Билл выпустил клуб дыма, выбил трубку о палубу.
– После того как он захватил в бою корабль, он приказал всю команду связать, а потом поджег корабль вместе с людьми.
У нее подвело живот. Лорд Уолингфорд? Не может этого быть.
– Нет, он никогда бы такого не сделал!
– Один тип, его называют Мясник Гейб, сделал похуже, – сказал Генри, и она перевела внимание на него. – Как я слышал, однажды он захватил колониальное торговое судно, и когда там нашли оружие, он решил, что оно для «Патриотов», и тоже приказал поджечь корабль. – Глаза Генри потемнели от злости. – Они заперли в трюме восемьсот мужчин и женщин. Говорят, их крики были слышны за много миль.

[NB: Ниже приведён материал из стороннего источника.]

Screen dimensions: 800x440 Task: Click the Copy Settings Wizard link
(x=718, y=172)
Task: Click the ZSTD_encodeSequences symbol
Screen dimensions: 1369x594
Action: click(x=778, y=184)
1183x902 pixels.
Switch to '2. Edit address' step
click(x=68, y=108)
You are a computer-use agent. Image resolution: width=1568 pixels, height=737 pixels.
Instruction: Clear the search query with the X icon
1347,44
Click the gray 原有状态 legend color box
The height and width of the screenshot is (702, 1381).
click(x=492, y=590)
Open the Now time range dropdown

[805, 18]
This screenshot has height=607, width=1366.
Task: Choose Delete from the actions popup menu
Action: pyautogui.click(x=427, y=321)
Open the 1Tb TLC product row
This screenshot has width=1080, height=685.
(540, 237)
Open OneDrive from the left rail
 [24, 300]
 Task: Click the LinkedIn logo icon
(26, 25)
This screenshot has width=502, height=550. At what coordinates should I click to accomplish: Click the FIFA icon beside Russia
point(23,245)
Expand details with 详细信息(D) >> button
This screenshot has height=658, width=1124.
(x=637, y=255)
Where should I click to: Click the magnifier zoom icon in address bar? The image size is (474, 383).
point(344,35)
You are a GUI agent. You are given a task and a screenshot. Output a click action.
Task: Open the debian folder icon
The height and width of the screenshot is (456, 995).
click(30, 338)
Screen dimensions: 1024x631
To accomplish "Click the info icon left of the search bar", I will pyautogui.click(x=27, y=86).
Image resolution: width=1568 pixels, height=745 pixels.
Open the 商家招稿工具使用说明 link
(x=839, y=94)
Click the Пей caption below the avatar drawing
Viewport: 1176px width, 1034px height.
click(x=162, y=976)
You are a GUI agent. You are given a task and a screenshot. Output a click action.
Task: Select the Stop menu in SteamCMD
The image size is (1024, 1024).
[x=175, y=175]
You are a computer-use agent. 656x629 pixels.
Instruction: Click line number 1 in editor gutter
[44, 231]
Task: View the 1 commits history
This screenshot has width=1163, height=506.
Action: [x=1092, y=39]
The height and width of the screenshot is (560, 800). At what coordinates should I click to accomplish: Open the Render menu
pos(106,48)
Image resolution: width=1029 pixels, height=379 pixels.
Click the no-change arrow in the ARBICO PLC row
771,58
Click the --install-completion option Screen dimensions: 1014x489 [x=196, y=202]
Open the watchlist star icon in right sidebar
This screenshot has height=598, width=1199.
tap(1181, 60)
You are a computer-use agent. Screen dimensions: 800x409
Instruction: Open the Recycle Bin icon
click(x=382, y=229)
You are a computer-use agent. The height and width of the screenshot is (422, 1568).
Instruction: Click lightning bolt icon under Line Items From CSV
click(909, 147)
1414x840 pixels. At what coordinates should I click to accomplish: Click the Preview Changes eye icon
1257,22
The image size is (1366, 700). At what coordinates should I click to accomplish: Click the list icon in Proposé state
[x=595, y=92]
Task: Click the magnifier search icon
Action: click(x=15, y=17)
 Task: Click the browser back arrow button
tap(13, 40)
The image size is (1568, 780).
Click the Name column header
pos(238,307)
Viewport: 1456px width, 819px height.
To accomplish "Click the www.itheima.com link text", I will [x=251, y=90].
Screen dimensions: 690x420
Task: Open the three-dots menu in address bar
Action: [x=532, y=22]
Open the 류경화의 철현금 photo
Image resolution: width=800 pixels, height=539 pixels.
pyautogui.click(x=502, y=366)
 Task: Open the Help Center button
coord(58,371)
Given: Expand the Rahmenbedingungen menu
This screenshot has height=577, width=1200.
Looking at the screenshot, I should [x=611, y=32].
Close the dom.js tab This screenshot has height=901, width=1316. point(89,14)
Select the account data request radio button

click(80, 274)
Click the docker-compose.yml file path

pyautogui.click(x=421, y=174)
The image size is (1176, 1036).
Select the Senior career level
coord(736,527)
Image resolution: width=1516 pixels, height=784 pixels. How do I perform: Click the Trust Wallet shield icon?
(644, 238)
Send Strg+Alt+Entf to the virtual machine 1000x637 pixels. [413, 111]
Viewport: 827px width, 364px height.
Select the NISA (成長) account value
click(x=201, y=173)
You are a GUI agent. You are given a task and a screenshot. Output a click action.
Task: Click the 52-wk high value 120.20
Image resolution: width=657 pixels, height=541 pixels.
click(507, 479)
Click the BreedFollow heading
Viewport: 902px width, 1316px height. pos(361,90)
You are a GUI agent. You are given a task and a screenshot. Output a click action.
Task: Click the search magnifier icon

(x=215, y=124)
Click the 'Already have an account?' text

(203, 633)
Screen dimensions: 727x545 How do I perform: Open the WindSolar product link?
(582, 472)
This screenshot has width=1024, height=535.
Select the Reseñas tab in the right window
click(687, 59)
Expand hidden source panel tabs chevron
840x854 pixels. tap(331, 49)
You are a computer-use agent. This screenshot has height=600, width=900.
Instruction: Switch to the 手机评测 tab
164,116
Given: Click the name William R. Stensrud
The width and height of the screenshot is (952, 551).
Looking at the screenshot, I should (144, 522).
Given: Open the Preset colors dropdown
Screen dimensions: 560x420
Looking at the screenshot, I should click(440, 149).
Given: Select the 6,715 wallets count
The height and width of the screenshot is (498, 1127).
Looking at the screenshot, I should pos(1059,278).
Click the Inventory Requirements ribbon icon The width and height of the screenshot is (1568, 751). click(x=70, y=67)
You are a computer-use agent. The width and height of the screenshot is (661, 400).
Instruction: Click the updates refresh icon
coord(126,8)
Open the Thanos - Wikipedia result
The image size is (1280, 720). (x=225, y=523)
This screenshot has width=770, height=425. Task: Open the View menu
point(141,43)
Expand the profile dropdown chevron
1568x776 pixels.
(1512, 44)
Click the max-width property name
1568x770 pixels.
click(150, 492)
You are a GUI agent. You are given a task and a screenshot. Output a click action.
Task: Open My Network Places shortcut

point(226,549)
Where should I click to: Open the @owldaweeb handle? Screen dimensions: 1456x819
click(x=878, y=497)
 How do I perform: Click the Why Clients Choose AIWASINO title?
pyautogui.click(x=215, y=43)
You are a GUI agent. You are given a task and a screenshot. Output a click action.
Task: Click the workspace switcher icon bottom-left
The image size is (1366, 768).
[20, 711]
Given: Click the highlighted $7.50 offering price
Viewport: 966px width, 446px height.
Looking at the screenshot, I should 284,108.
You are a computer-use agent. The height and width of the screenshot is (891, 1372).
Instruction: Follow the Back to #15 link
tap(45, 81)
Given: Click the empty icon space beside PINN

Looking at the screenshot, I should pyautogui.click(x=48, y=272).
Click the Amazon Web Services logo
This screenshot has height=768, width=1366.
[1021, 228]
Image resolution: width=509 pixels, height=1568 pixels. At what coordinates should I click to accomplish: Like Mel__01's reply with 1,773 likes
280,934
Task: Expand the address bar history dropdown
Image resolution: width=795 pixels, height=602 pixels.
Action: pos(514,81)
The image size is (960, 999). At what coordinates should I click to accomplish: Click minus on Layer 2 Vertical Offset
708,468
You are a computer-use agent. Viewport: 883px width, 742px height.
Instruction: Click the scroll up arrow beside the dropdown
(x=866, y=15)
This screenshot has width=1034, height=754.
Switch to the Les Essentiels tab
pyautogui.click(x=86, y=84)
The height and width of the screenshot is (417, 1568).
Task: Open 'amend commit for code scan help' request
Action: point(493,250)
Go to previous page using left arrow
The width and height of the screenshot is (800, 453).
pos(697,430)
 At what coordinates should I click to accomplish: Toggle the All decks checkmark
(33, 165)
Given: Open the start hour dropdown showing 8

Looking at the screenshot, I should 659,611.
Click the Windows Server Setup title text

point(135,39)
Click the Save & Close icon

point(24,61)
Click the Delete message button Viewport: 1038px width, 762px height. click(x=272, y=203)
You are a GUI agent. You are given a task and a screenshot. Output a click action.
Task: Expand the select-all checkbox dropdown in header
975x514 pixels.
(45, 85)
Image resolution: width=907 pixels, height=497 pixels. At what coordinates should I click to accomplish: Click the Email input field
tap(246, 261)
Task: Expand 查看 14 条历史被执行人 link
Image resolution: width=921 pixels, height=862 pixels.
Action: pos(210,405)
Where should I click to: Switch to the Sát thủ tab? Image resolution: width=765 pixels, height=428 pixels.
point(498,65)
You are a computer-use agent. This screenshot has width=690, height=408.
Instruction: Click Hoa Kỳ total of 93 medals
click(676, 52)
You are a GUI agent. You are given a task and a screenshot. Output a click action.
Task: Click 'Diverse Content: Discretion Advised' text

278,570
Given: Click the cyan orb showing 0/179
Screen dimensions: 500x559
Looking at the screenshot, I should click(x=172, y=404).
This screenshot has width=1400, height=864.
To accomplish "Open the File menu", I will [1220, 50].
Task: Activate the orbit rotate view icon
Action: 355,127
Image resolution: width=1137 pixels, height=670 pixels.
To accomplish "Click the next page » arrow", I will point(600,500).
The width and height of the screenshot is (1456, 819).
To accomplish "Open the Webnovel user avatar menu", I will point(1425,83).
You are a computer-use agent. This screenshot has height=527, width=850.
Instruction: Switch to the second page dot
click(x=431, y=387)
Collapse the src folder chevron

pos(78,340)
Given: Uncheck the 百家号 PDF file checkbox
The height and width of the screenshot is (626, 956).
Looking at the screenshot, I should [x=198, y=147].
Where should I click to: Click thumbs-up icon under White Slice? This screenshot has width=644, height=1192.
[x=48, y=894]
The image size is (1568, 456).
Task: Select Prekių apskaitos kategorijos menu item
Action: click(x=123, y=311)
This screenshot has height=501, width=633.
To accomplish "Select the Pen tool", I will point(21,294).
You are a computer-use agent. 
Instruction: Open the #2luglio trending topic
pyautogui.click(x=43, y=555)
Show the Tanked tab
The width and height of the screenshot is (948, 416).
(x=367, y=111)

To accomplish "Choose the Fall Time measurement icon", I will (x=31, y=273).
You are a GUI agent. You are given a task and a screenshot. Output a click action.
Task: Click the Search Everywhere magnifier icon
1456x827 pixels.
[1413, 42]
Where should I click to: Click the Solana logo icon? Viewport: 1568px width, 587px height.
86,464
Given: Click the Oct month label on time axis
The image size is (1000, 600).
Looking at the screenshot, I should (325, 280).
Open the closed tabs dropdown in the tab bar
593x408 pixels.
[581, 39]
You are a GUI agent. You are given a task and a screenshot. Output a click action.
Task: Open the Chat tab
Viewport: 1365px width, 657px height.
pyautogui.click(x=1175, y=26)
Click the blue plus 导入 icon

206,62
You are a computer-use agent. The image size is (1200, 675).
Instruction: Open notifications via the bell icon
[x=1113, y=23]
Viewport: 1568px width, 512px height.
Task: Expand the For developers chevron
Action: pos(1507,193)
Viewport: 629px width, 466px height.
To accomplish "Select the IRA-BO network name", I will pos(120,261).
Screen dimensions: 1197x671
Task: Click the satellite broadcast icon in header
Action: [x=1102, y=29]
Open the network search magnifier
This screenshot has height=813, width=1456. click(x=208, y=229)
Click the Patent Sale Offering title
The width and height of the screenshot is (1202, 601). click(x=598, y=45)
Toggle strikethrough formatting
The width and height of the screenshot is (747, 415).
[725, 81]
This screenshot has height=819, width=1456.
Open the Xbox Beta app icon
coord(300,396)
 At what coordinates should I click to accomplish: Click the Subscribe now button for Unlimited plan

Лорелея пыталась соотнести эти истории с добродушным мужчиной, которого так хорошо знала. Правда, адмирал суровый человек, но он не способен на такие зверства! Не раздумывая Лорелея спросила:
– А разве вы не делали то же самое?
Вся компания казалась обиженной.
– Мы не убиваем безоружных мужчин и, уж конечно, не расправляемся с женщинами, – фыркнул Тарик. – На этом борту вы не найдете трусов.
– Извините, – покаялась она. – Я не хотела вас обидеть, просто я слышала такие же истории про капитана Черного Джека и его команду, про то, как вы безжалостны к своим жертвам.
– Не надо верить всему, что услышишь, – сказал Билл. – Большинство из нас просто зарабатывают деньги, чтобы потом покончить с пиратством и жить в достатке до самой старости. Мы делаем то, что нужно для выживания, и не больше того.
– Тогда откуда вы знаете, что рассказы про адмирала правдивы? – спросила она.
– Я плавал у него на корабле, – сказал Билл и скривился от отвращения. – От меня вы можете узнать из первых рук, что мы за всю жизнь не сделали и половины тех ужасов, которые этот «хороший» адмирал делает ежедневно. Уолингфорд вбил себе в голову, что действует по приказу Бога и короля и любое преступление ему предписано свыше.
Лорелея с сомнением смотрела на Билла. Вообще-то она слышала от адмирала нечто подобное по разным поводам. И все равно этого не может быть. Или может? Человек, который держал ее на коленях, который часто говорил о ней как о своей приемной дочери, – неужели он способен на такие зверства?